I imagine various experiences. One could be a search bar that allows flexible queries. Another could be a set of predefined graph searches that match workflows embedded in a workflow-optimized interface. Great lineage graph search algorithms would open a lot of options, I believe.

> "But would it be so simple to dump the dataset in a graphdb like Neo4j and be over with it?"

We see a lot more lineage charts because search is a much harder engineering challenge. As you say, you can dump data to graph DB, but even running graph DB at scale, making sure queries are performant, finding how to fit search to the interface, etc. That's a lot of work. But it would be worth the effort.

Expand full comment

It is more than a search problem, right? It's not like search all tables that ... in your examples you mention e.g. give me all upstream sources. For that you need to the traverse the graph.

Whereas the map example 'give me groceries close by with at least 4 stars' is only a search problem.

But I agree: fitting the problem to the interface is harder then just saying let's use a graph tech to solve the directional part of the queries.

Expand full comment

Yeah, it is indeed a graph traversal problem!

> Whereas the map example 'give me groceries close by with at least 4 stars' is only a search problem.

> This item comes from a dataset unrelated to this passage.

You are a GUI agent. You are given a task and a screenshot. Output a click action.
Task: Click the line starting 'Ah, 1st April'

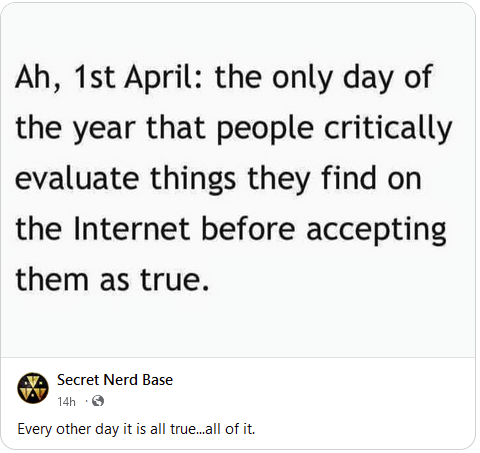click(x=224, y=79)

I assumed path-finding to the shops near me to be a graph traversal too. E.g. traverse the streets to understand what is close + apply other search criteria.

Expand full comment

'Close by' is solved simply in direct distance, not road traversal ... I assumed :-)

Expand full comment

Thanks for pointing this out Wim. I assumed that `Close by` is calculated as a travel distance, rather than direct distance, with a graph 🤔 (https://www.quora.com/How-does-the-algorithm-of-Google-Maps-work).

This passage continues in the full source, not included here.